For a decade the monks of Notre-Dame de Saint-Remy, in Rochefort, south Belgium – one of only 14 abbeys in the world producing Trappist beer – have been fighting with a quarry owner over the purity of the local spring water.
The monks have doggedly claimed that plans by Lhoist, an international company run by one of Belgium’s richest families, to deepen its chalk quarry and redirect the Tridaine spring risked altering the unique taste of their celebrated drink.
Now, thanks to a deed dating back to 1833, it appears that makers and drinkers alike need no longer worry. A court of appeal in Liège has confirmed that while the quarry owner also owns the spring, it does not have the right to “remove or divert all or part of the water which supply the abbey”.
A spokesperson for Lhoist, Jean Marbehant, said the company would study the ruling before deciding whether to make a final appeal to the court of cassation, which only hears cases on procedural grounds. The company has also drawn up a plan B, to excavate in a different direction in order to prolong the life of the quarry to 2040.

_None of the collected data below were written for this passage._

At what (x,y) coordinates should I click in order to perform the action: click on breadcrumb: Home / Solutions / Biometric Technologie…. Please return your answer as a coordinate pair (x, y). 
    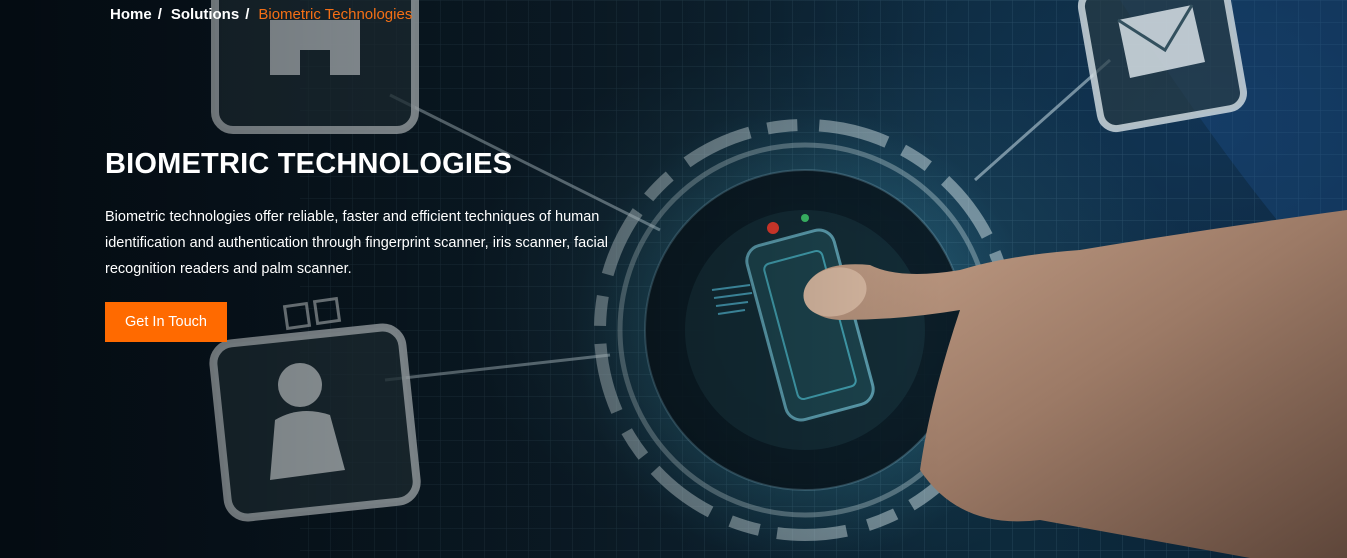
    Looking at the image, I should click on (261, 14).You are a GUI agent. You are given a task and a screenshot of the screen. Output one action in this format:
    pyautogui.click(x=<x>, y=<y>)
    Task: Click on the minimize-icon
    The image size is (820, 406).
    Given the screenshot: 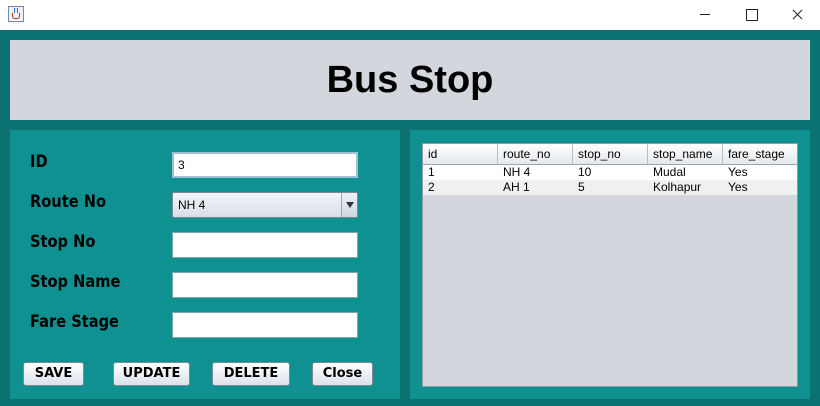 What is the action you would take?
    pyautogui.click(x=705, y=15)
    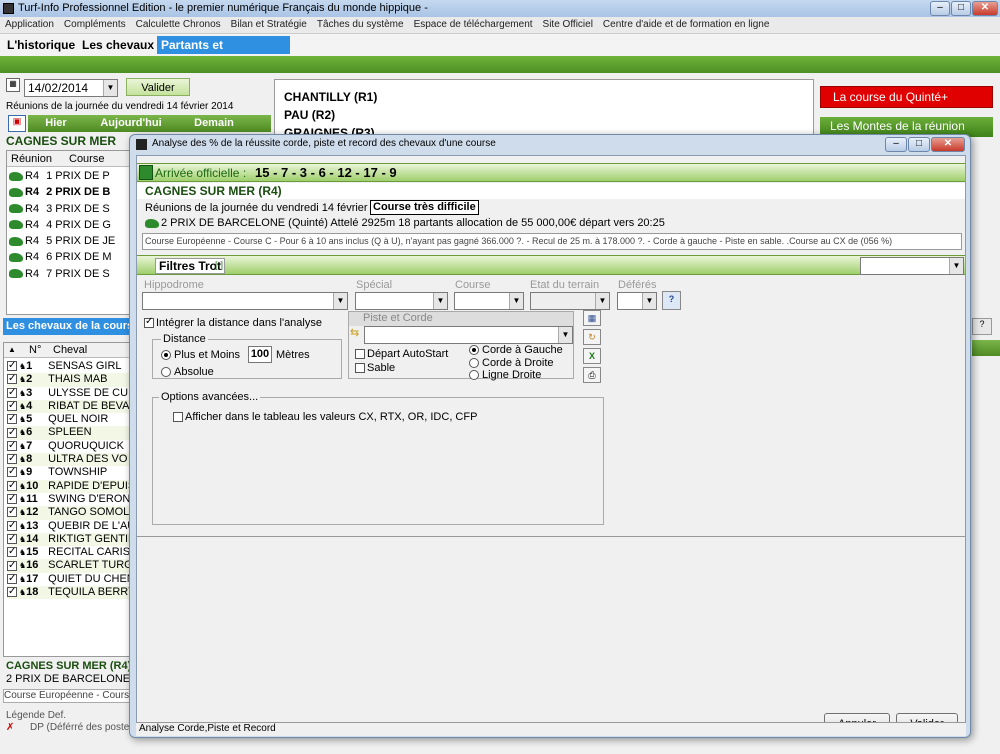 The width and height of the screenshot is (1000, 754). What do you see at coordinates (474, 25) in the screenshot?
I see `menu-telechargement: Espace de téléchargement` at bounding box center [474, 25].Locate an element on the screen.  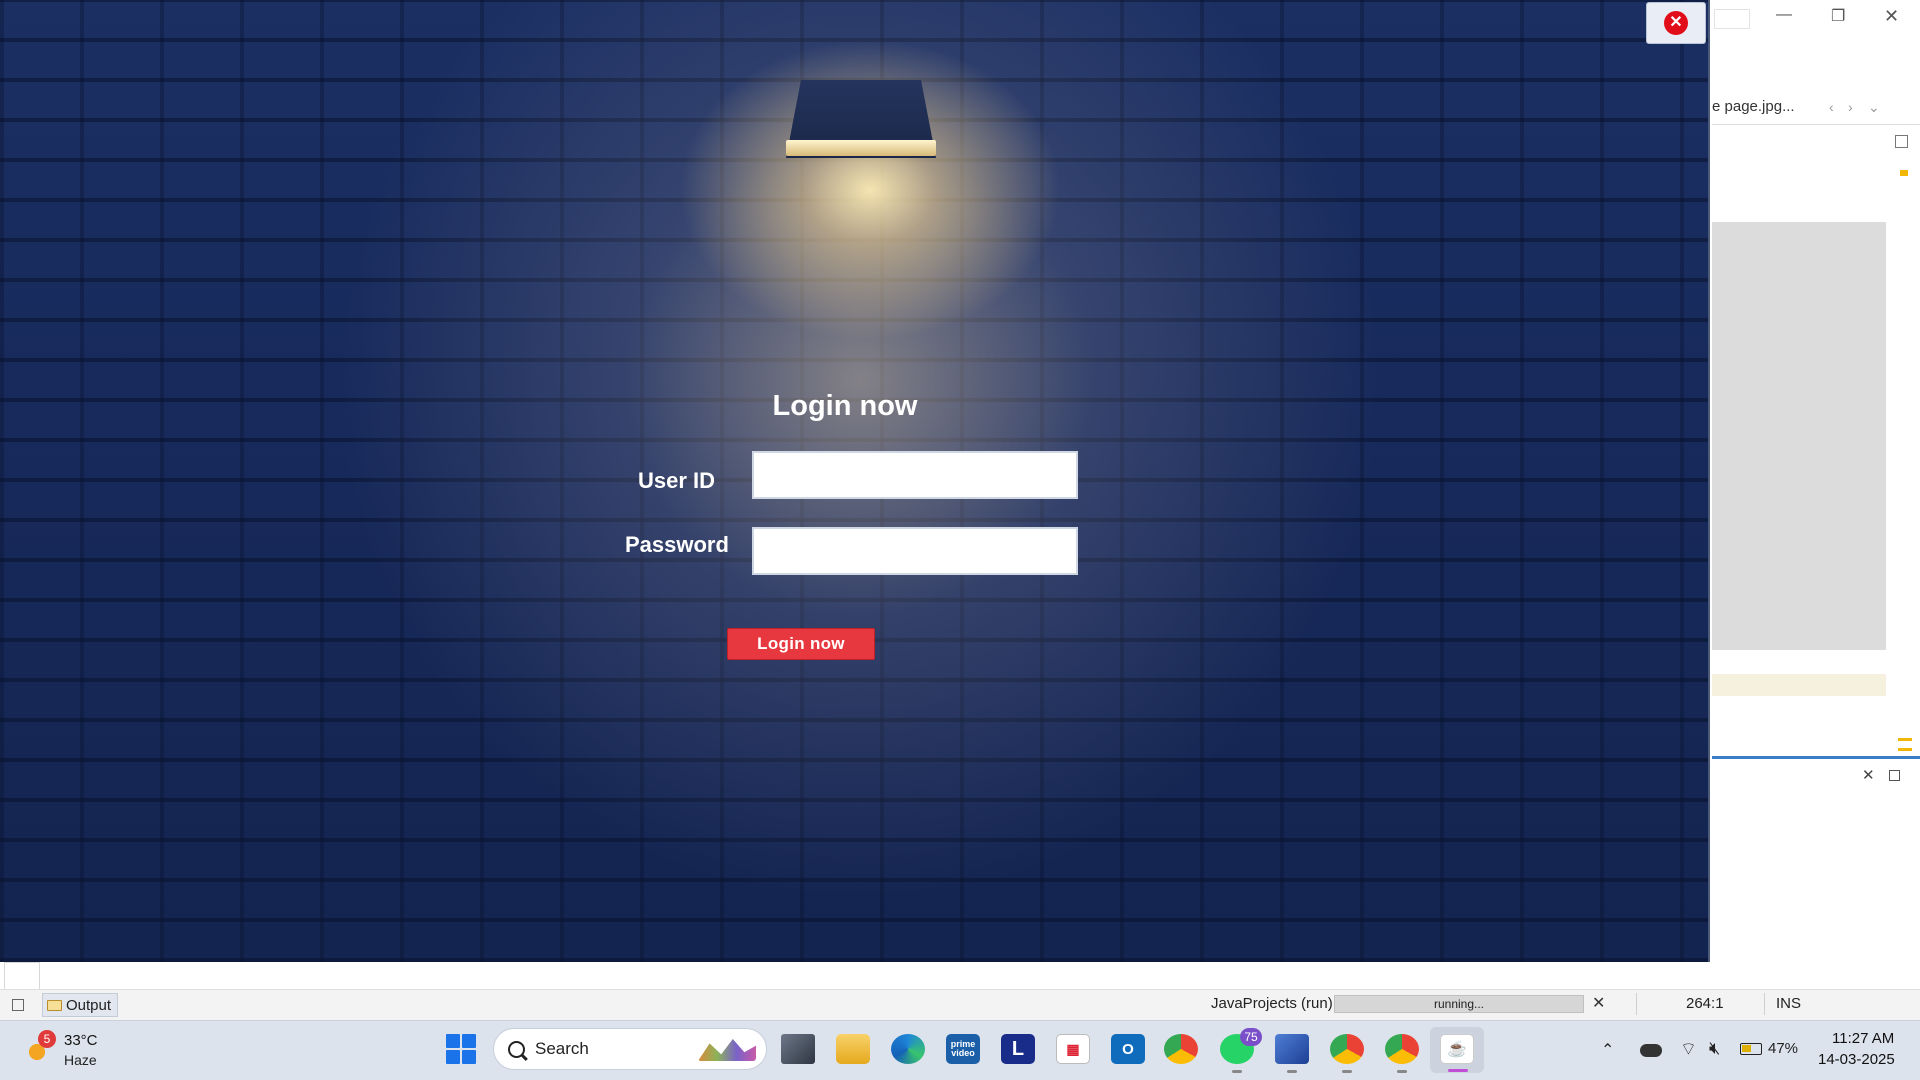
weather-badge: 5 is located at coordinates (47, 1039).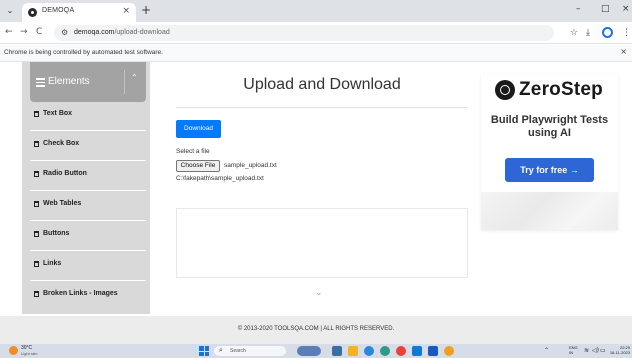  What do you see at coordinates (322, 84) in the screenshot?
I see `page-title: Upload and Download` at bounding box center [322, 84].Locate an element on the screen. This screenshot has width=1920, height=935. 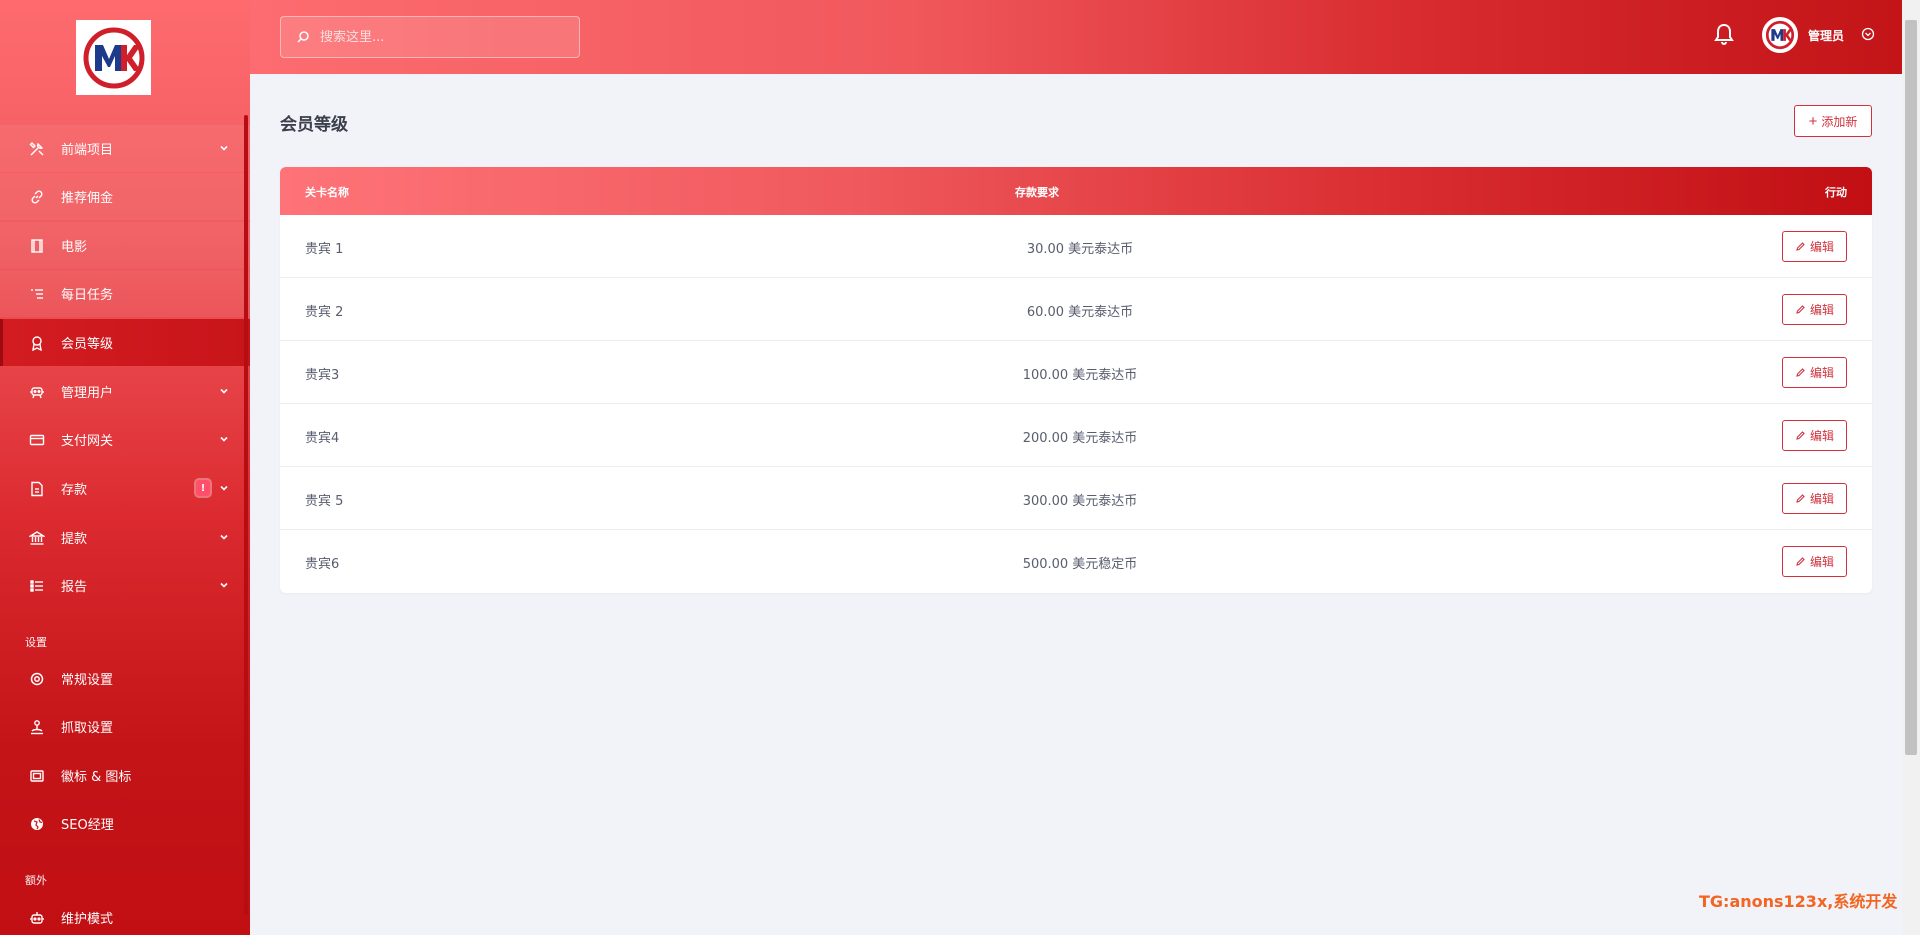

The saga began a decade ago when Lhoist announced its plan to deepen the Boverie quarry in Rochefort to extend its life from 2022 to 2046. The site employs about 150 local people.
Such an operation would involve pumping underground water beneath the quarry. The monks, whose abbey bears the motto Curvata resurgo (Bent over, I stand up), said this would impact on the quality of the groundwater that is a crucial ingredient of their beer.
The quarry owner had conducted repeated tests to show that this was not true. But the monks of Rochefort were unconvinced and a David and Goliath battle ensued.
Lhoist is the world’s largest lime, mineral and dolomite producer, with 100 branches in more than 25 countries and 6,400 employees, generating a turnover of more than €1bn.
In contrast, life in the Trappist abbey – which boasts a brewing halls described as the most beautiful in Belgium, akin to a “beer cathedral” – is characterised by prayer, reading and manual labour. The earliest mention of a brewery at the monastery was in 1595, but the current site dates to 1899. The water for the beer is drawn from a well inside the monastery walls.
The renowned quality of the monks’ beer has, however, earned the abbey a significant income. The NV Brasserie des Trappistes de Rochefort has an annual turnover of around €14m. Last year it announced plans for its first new beer in 65 years.
Only beers made by an abbey under the supervision of monks who live in near silence under the rule of Saint Benedict are allowed to be described as Trappist. The Trappist monks face a demographic a threat, however. The Belgian brewery Achel lost its Authentic Trappist Product label this year after the last remaining pair of beer-brewing monks at St Benedict’s Abbey retired without being replaced.